··· DATA ···
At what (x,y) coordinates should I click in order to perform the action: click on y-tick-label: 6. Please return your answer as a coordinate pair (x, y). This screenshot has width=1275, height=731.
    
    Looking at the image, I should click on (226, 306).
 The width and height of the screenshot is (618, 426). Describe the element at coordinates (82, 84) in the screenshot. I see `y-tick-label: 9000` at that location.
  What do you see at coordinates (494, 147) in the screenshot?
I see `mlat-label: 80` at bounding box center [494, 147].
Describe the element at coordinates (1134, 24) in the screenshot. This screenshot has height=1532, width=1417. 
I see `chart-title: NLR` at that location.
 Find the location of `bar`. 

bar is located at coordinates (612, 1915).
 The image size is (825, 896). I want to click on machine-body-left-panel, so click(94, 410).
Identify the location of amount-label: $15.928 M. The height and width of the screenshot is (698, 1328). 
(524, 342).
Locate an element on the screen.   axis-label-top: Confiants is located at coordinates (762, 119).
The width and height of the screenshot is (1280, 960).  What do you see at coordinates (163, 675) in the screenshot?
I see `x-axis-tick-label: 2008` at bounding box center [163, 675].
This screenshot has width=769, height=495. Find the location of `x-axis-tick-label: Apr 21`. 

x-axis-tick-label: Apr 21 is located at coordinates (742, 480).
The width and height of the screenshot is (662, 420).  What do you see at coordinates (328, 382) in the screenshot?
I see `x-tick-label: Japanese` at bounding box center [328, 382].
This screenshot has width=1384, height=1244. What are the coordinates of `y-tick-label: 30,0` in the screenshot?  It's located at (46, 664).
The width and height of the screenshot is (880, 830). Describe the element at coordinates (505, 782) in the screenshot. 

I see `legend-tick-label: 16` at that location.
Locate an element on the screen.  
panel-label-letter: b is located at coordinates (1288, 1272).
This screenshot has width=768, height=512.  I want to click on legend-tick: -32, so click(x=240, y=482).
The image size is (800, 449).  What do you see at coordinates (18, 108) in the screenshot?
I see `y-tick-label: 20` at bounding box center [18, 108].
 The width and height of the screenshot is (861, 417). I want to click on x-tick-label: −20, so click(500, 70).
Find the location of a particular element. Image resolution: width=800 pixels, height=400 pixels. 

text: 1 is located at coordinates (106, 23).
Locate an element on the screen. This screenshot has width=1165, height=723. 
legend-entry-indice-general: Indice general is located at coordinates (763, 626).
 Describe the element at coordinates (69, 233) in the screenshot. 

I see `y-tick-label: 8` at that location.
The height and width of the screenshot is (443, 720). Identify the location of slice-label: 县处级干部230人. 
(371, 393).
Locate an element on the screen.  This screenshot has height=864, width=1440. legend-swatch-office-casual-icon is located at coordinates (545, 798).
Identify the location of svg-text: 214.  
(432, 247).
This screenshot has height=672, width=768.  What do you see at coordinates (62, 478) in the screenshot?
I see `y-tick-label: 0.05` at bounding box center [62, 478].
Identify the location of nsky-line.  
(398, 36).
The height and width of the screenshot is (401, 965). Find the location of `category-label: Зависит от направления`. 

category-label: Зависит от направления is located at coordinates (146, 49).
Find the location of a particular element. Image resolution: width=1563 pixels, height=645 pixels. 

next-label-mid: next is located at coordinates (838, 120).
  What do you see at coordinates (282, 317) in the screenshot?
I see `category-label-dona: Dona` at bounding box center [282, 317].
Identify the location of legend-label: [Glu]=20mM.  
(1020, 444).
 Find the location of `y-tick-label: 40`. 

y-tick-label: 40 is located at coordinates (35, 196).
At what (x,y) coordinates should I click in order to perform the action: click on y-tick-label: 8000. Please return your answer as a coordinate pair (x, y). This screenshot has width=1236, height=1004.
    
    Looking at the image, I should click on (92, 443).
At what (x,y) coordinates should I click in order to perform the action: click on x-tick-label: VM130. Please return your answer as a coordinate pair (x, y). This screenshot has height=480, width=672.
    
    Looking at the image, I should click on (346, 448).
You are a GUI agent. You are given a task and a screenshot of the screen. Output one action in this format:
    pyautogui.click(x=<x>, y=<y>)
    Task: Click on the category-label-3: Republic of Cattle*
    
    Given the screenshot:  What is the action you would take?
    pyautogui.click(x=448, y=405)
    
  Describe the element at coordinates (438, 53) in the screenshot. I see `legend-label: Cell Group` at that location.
···
* [WHAT IS REQUIRED] Copy out the lines above, from the line with "pixels, height=645 pixels." to the line with "next-label-mid: next is", changing nothing.

* [SOLUTION FOR THIS TASK]
Find the location of a particular element. Image resolution: width=1563 pixels, height=645 pixels. 

next-label-mid: next is located at coordinates (838, 120).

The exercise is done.